## Exercise
Exactly the lines from the line containing "The image size is (1937, 1298)." through the last line of the entries below should appear in the answer, reproduced verbatim.

Stored data:
════════════════

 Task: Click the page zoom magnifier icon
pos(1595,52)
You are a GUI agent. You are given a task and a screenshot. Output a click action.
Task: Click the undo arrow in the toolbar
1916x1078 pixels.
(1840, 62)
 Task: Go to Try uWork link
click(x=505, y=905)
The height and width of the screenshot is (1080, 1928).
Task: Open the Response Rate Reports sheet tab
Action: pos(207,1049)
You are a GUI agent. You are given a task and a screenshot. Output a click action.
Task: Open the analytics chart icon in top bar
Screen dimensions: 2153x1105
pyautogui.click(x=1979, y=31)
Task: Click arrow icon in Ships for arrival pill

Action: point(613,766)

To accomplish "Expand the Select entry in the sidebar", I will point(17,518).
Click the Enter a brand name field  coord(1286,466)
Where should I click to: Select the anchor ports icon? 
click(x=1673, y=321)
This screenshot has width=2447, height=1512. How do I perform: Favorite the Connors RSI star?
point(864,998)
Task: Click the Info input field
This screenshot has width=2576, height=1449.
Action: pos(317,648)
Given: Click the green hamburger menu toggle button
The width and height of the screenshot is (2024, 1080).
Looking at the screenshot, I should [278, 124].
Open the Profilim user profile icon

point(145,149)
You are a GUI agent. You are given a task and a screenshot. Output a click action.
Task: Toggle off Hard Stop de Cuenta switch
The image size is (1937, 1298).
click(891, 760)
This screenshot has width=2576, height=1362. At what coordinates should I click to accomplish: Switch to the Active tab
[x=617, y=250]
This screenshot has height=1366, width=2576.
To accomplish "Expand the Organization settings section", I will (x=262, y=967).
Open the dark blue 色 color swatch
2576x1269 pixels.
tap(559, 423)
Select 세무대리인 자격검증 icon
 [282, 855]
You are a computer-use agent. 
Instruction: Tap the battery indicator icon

════════════════

## Response to the exercise
The image size is (1937, 1298).
click(891, 760)
This screenshot has width=2576, height=1362. At what coordinates should I click to accomplish: Switch to the Active tab
[x=617, y=250]
This screenshot has height=1366, width=2576.
To accomplish "Expand the Organization settings section", I will (x=262, y=967).
Open the dark blue 色 color swatch
2576x1269 pixels.
tap(559, 423)
Select 세무대리인 자격검증 icon
 [282, 855]
You are a computer-use agent. 
Instruction: Tap the battery indicator icon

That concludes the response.